I have many ways to begin prayer, with numerous different motivations. Lately, God has been providing a certain motivation without my consciously asking for it. Ultimately, it’s almost always about finding peace.
Before I get to that, let me share some of the ways I like to pray.
There are times when I wish to intercede for others and offer prayer requests for people in need who have asked for my prayers. I generally add the names of family and close friends during those moments. As I quietly speak each name, I picture that name or their face and mention a specific request for them.
There are times – most notably as I’m getting dressed each morning – when I think of special people who have passed from this life and now, I’m certain, reside in heaven. They might be canonized saints (St. John of the Cross, St. Teresa of Avila, St. John Paul II) or they might be family or friends (such as Janet, a friend of my youth, and my cousin Gary). I ask all of them to pray for me and those among my family and friends who most need prayers.
There are those times I spend in Morning Prayer, Evening Prayer and Night Prayer. God Himself leads my heart in those moments as I read various Psalms and other preselected Scripture passages that guide my thoughts into certain directions.
There are prayerful times inspired by music, nature, the laughter of my grandchildren, the holy sacrifice of the Mass, honest conversation with a close friend, a revelation gleaned from Bible study with other men, immense gratitude …
If it sounds like I pray all day, well, yeah, I kind of do. On my good days, at least.
My favorite times of prayer lately, though, have been surprisingly the easiest and not surprisingly most rewarding. What does catch me off guard is that so often in the past, I haven’t been able to experience such moments of communication with God.
I haven’t always had the blessing of feeling God’s presence and the peace that flows from that presence.

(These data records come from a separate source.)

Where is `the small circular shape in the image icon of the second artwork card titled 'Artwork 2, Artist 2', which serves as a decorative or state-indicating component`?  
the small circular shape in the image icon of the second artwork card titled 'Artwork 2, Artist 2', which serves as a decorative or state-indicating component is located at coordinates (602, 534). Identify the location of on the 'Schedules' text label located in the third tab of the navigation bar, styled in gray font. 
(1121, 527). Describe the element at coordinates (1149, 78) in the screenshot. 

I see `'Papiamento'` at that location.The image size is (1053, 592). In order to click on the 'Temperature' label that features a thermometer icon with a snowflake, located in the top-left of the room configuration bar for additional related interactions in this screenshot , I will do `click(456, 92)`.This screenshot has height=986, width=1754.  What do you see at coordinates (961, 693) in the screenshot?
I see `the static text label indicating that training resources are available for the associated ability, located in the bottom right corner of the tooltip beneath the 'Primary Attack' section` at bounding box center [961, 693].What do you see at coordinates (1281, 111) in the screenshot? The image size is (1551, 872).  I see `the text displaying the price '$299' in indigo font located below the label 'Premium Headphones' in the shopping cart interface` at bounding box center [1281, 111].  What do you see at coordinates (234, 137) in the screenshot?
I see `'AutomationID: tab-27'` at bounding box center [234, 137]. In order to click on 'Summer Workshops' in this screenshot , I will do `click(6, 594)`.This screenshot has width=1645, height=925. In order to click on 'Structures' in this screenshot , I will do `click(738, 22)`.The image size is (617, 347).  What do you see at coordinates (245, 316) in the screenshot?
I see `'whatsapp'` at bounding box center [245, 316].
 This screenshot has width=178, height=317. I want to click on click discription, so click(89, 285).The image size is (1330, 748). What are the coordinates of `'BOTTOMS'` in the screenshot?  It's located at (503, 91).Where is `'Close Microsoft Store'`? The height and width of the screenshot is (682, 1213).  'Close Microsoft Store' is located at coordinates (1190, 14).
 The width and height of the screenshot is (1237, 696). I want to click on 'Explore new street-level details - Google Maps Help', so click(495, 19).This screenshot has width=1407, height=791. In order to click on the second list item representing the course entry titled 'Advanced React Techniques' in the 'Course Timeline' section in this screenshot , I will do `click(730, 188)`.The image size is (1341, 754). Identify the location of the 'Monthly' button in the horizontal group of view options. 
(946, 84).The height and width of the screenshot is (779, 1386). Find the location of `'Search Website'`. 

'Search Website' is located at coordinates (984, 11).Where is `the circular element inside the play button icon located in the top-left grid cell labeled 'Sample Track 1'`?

In recent weeks, all I need do is ask and I find myself surrounded by Him. Usually, I just want to be with Him in whatever way He will allow — and often I tell Him I don’t have much time to give. I might be seated at my desk at work or driving to the store. I might feel lonely and need reassurance that I’m not fighting on my own. I might feel assaulted by the noise and distractions and activities of the world, and ache for peace.
All of these are part of the prayer aspect of my vocation as a Secular Carmelite. I have been in aspirancy with that Third Order for about a year and now have been accepted into formation – a five-year process leading up to making promises of chastity and obedience, and of the beatitudes.
Prayer is an essential aspect in the life of a Carmelite. That particularly includes mental and contemplative prayer. For years, I have tried engaging in moments of mental prayer in which I wanted nothing more than to feel God’s presence. Perhaps you understand and share that desire. If so, you may have lived with the frustration I often felt.
Lately, something different is happening.
Actually, two things are different. For one, when I take some quiet time in prayer, I ask for God to accept me into his presence. I ask for him to allow me in, to take me by the hand and lead me to a place where I can sit with him – sometimes, I’m bold enough to ask for a seat on his lap, with his arms wrapped gently around me. But I don’t ask him to make sure I can feel his presence. Instead, I trust that if I can’t see his face or hear his voice or feel him physically with me, even then I trust that I am with him and that he is with me. My prayer has become a time of trust, and there is incredible peace available when that exists.
Secondly, an odd thing often happens when I engage in such mental prayer: Many times, I see in my mind that I am in a specific physical place. I have come to call it my “peaceful place.”
It is a specific spot, though a place I never have visited physically. Rather, something led me there, guided me there – someone guided me there. It was like an unseen force. All I did was sit on the couch in my bedroom one evening and, having just finished Evening Prayer, rested quietly with my eyes closed. I tried to clear my mind of everything save for repeating that frequent request for God to accept me into his presence. Again, I felt this great confidence that I would be accepted. Such trust feels incredibly good.
Before I knew it, I found I was walking through a wooded area. It actually felt a little like the woods at a park I frequented when I was a kid growing up in St. Charles, Mo.
I’m never sure how I got there, but as I ask to be accepted into his presence and trust that I will be, I suddenly find myself walking a path through those woods. I’m not walking long before I find the end of the trail, which opens into a small clearing in the midst of all the trees. The grass is ankle-high and a rich green. There are scattered wildflowers of all colors, with the bright sunshine showing them to be yellow and orange, red and purple and all sorts of other shades.
A creek meanders through the clearing, not a particularly wide creek but one with slowly moving water that makes a gentle sound as it flows over the stones in its bed. Next to the creek is a rounded, waist-high boulder (although sometimes in place of the boulder is a large felled tree).
I notice a man leaning against the boulder. I walk over toward him and immediately recognize him to be Jesus! (Interesting side note observation: Sometimes, he’s wearing a white robe, as he often has been shown in paintings, but sometimes he’s wearing faded blue jeans, a colored t-shirt and sneakers!)
I move beside him, lean against the boulder and just hang out with him for several minutes. No words are spoken. None are needed, it seems. I only had requested his presence, after all. I trusted, and he delivered.
There is no greater peace than to hang out with Jesus.